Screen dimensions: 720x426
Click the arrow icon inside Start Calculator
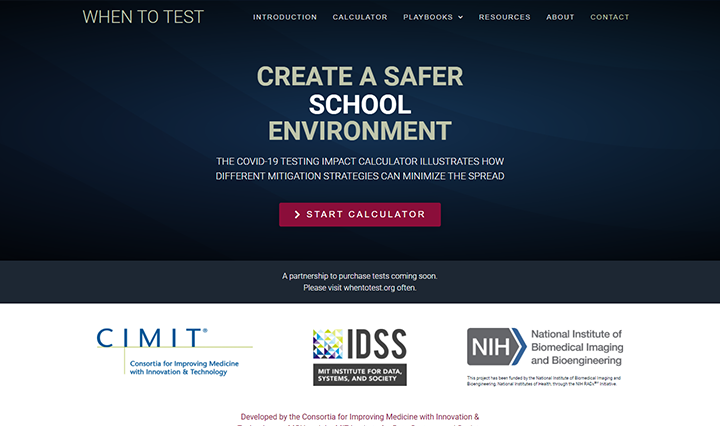tap(297, 214)
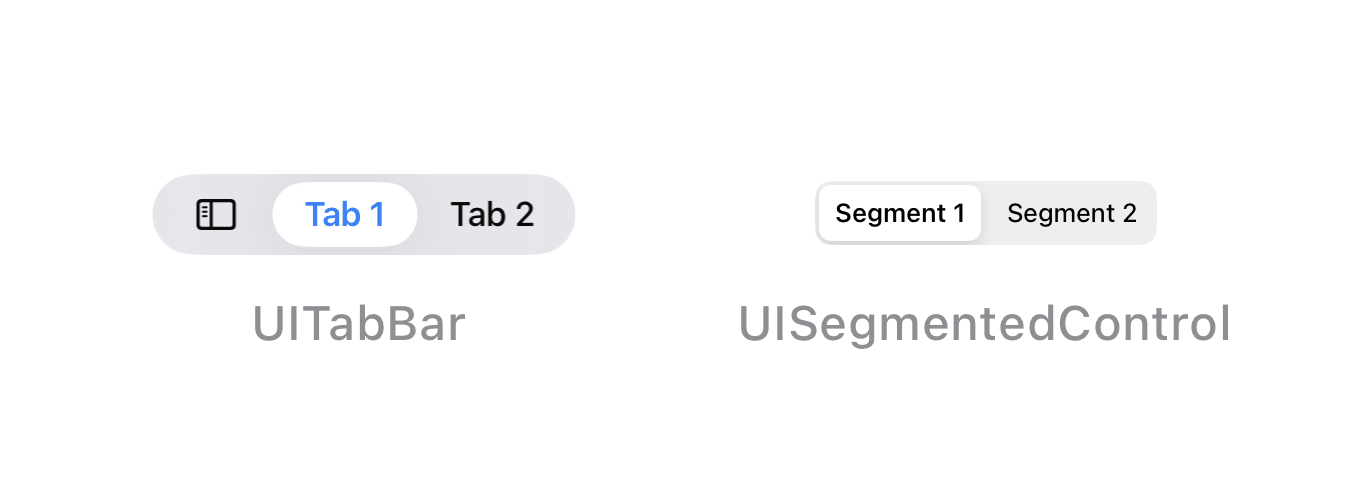Select Tab 1 in the tab bar
Screen dimensions: 1360x500
(x=345, y=214)
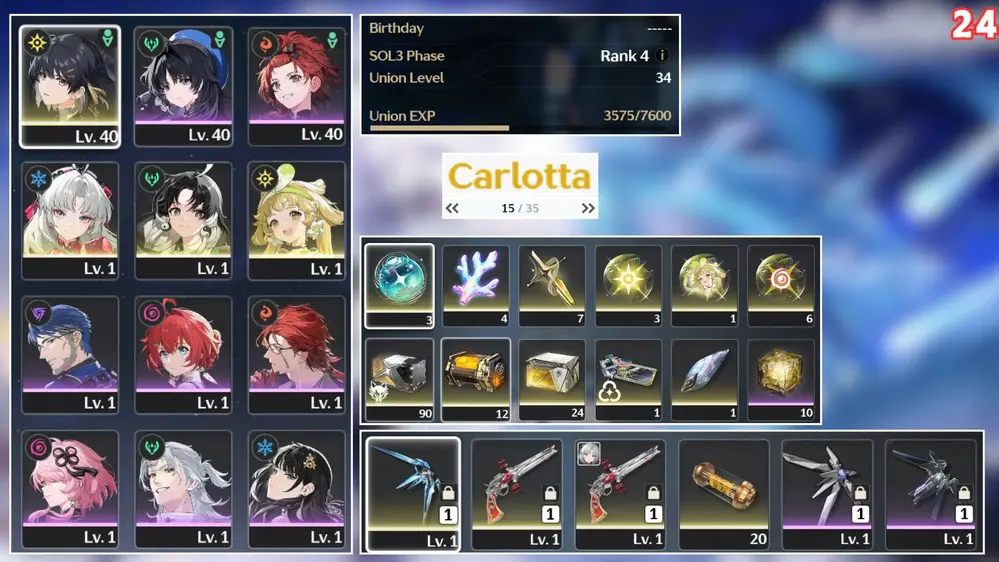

================

Lay out all the rows above as a Markdown table with the columns Number and Line, giving each line of text its own numbered entry and skipping blank lines. Leave the pictures out.

TASK OUTPUT →
| Number | Line |
|---|---|
| 1 | Screen dimensions: 720x426 |
| 2 | Click the arrow icon inside Start Calculator |
| 3 | tap(297, 214) |
| 4 | Select Tab 1 in the tab bar |
| 5 | Screen dimensions: 1360x500 |
| 6 | (x=345, y=214) |